■ What to do
Extract exactly the lines from the top of the records through the line containing "You are a computer-use agent.", and keep pictures out of the copy.
**** Extracted records
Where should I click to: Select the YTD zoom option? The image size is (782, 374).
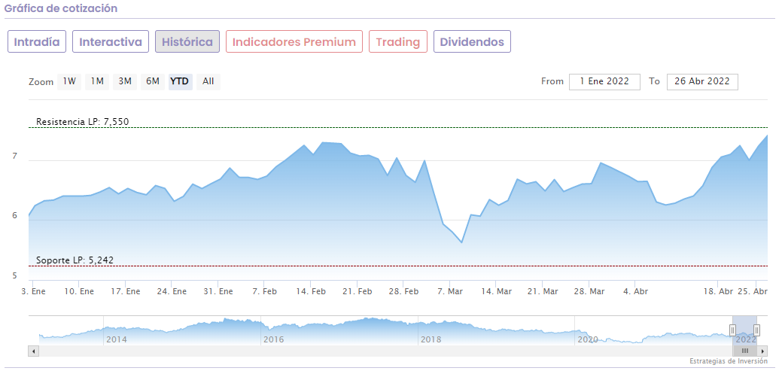(x=181, y=81)
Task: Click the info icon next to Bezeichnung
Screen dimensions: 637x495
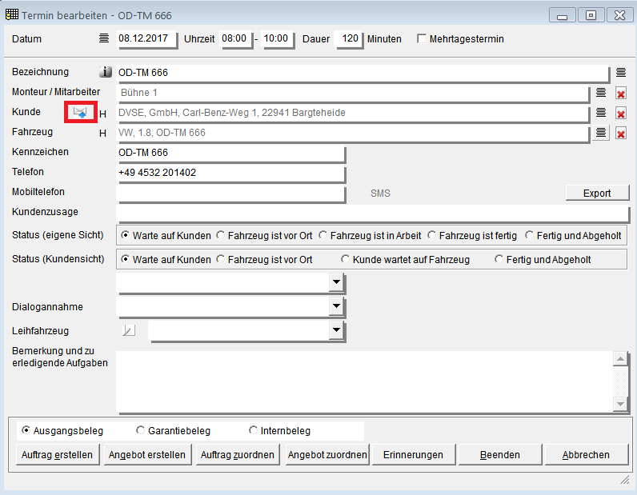Action: [x=103, y=73]
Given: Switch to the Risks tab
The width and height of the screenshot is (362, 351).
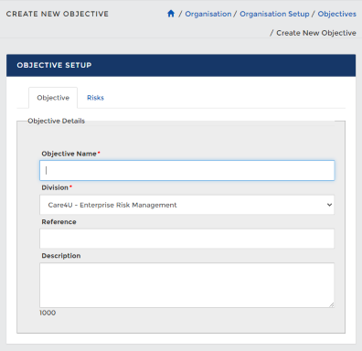Looking at the screenshot, I should 95,98.
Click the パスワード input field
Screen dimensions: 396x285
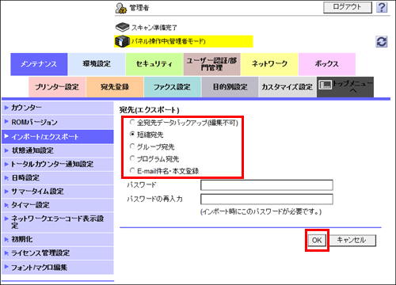click(x=267, y=185)
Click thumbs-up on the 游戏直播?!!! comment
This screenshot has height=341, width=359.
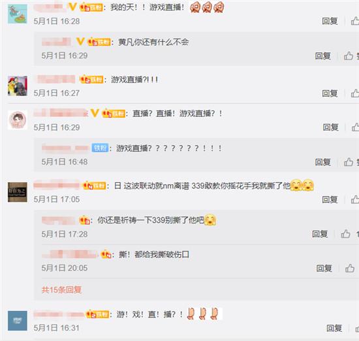click(355, 93)
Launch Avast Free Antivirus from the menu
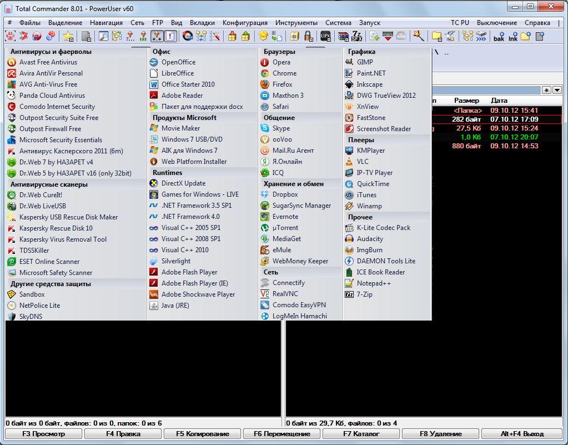This screenshot has height=445, width=568. pyautogui.click(x=48, y=62)
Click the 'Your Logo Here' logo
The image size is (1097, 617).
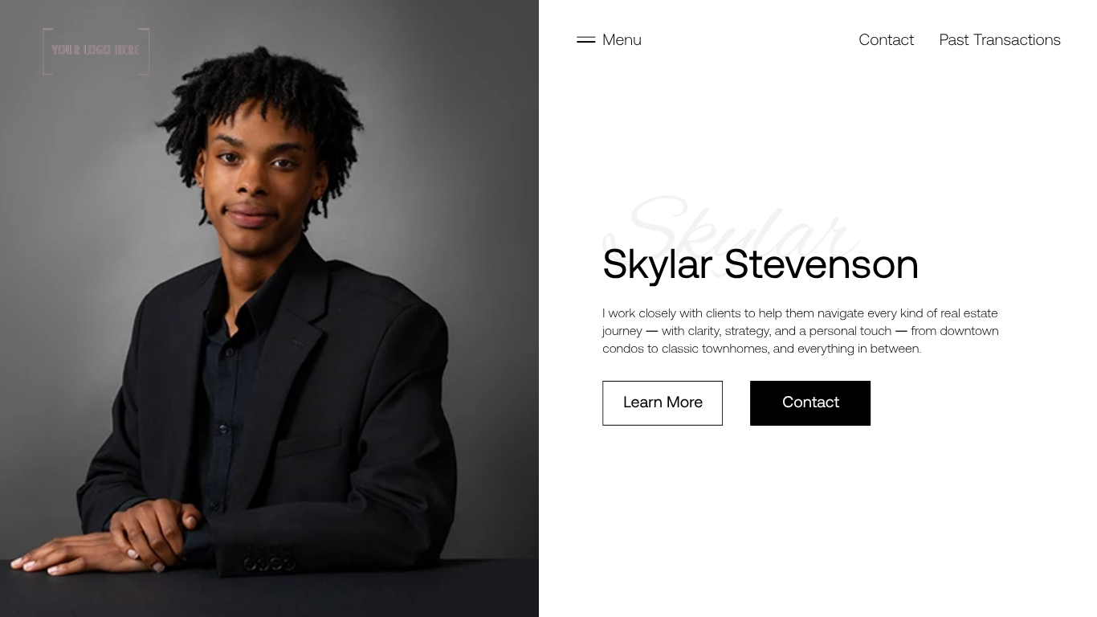point(96,51)
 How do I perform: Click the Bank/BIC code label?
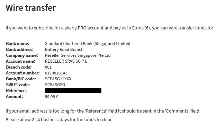pyautogui.click(x=21, y=79)
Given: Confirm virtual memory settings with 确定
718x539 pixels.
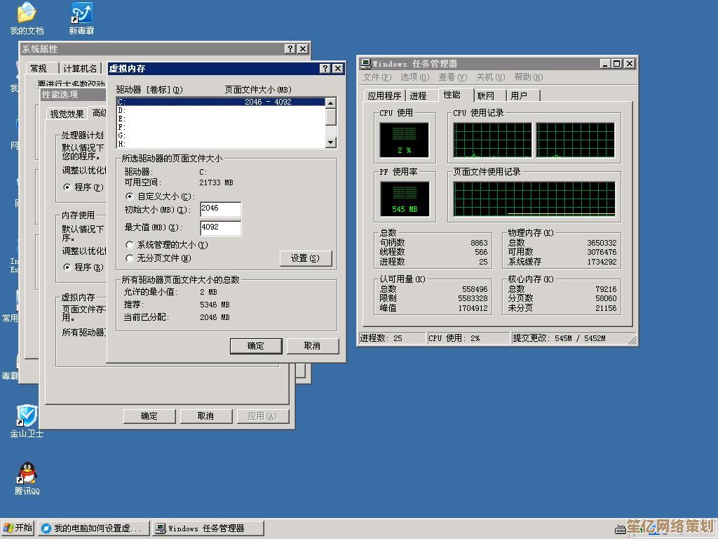Looking at the screenshot, I should click(256, 346).
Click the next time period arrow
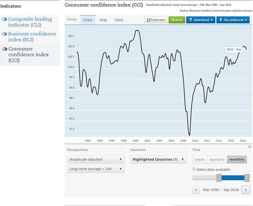The width and height of the screenshot is (253, 206). click(246, 189)
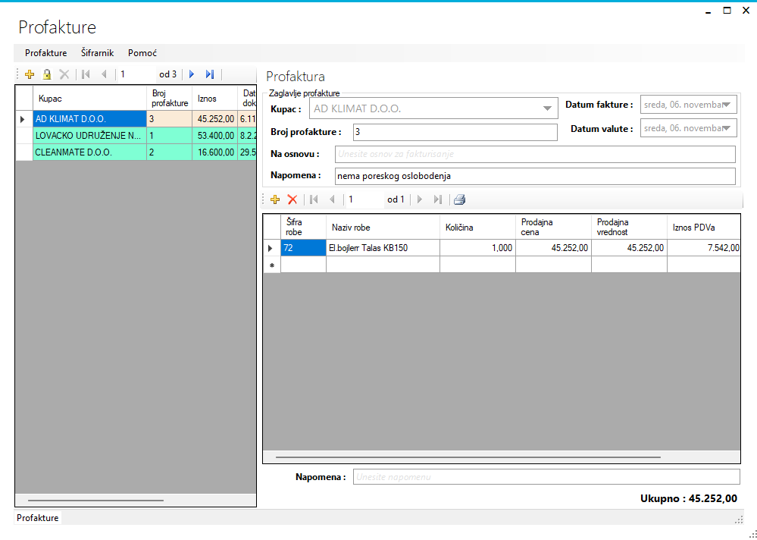
Task: Open the Profakture menu
Action: (x=45, y=53)

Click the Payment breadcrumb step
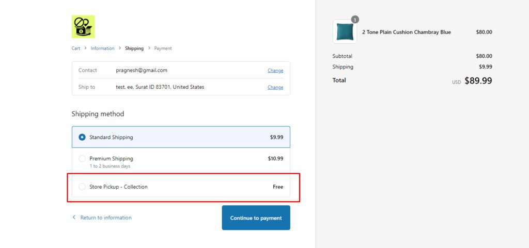coord(163,48)
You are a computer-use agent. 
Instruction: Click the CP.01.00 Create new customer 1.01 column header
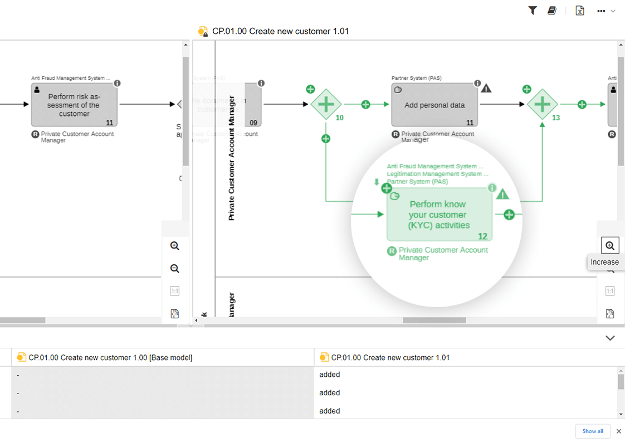click(x=390, y=357)
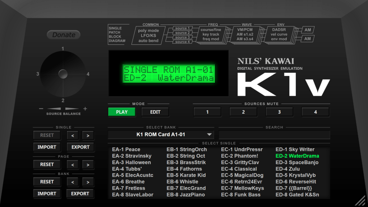Click the Donate button
The image size is (368, 207).
(x=64, y=35)
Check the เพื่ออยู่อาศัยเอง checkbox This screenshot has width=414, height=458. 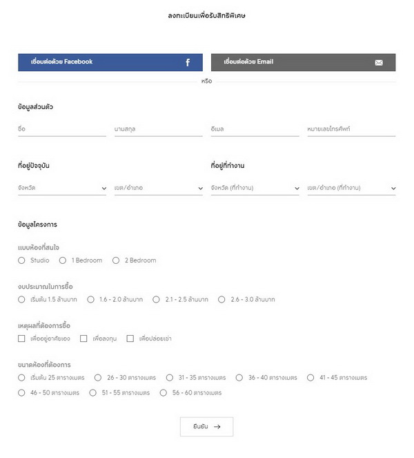point(22,338)
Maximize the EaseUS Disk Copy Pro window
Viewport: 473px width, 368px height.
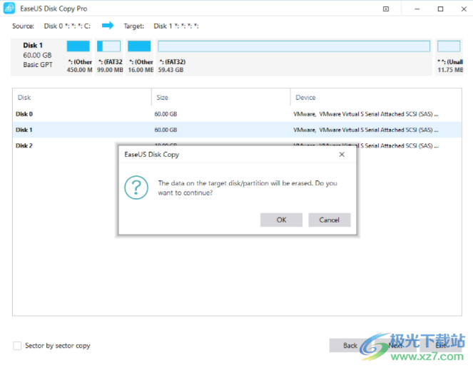click(440, 9)
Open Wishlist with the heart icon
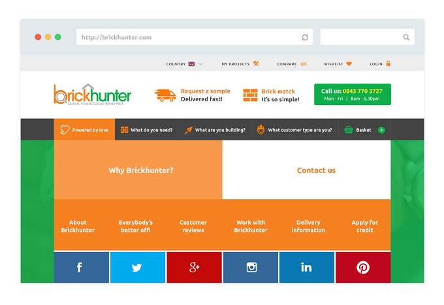 pos(338,64)

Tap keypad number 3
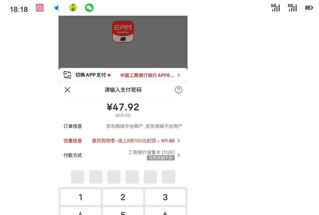click(165, 197)
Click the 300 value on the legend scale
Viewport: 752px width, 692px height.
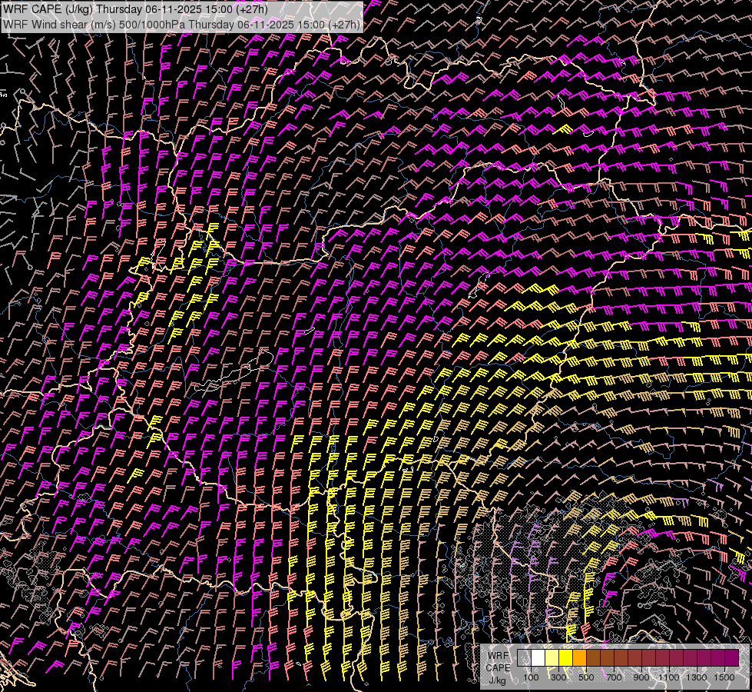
********
■ Response to the exercise
Where should I click to: Select the YTD zoom option? The image size is (782, 374).
(x=181, y=81)
Task: Click the info icon next to Bezeichnung
Screen dimensions: 637x495
Action: [x=103, y=73]
Given: Switch to the Risks tab
The width and height of the screenshot is (362, 351).
Looking at the screenshot, I should 95,98.
Click the パスワード input field
Screen dimensions: 396x285
click(x=267, y=185)
Click thumbs-up on the 游戏直播?!!! comment
This screenshot has height=341, width=359.
click(355, 93)
Launch Avast Free Antivirus from the menu
This screenshot has height=445, width=568. pyautogui.click(x=48, y=62)
Click the 'Your Logo Here' logo
The image size is (1097, 617).
point(96,51)
 How do I perform: Click the Bank/BIC code label?
pyautogui.click(x=21, y=79)
Given: Confirm virtual memory settings with 确定
718x539 pixels.
Looking at the screenshot, I should click(256, 346).
Click the next time period arrow
The width and height of the screenshot is (253, 206). click(246, 189)
Task: Open the Profakture menu
Action: (x=45, y=53)

Click the Payment breadcrumb step
coord(163,48)
You are a computer-use agent. 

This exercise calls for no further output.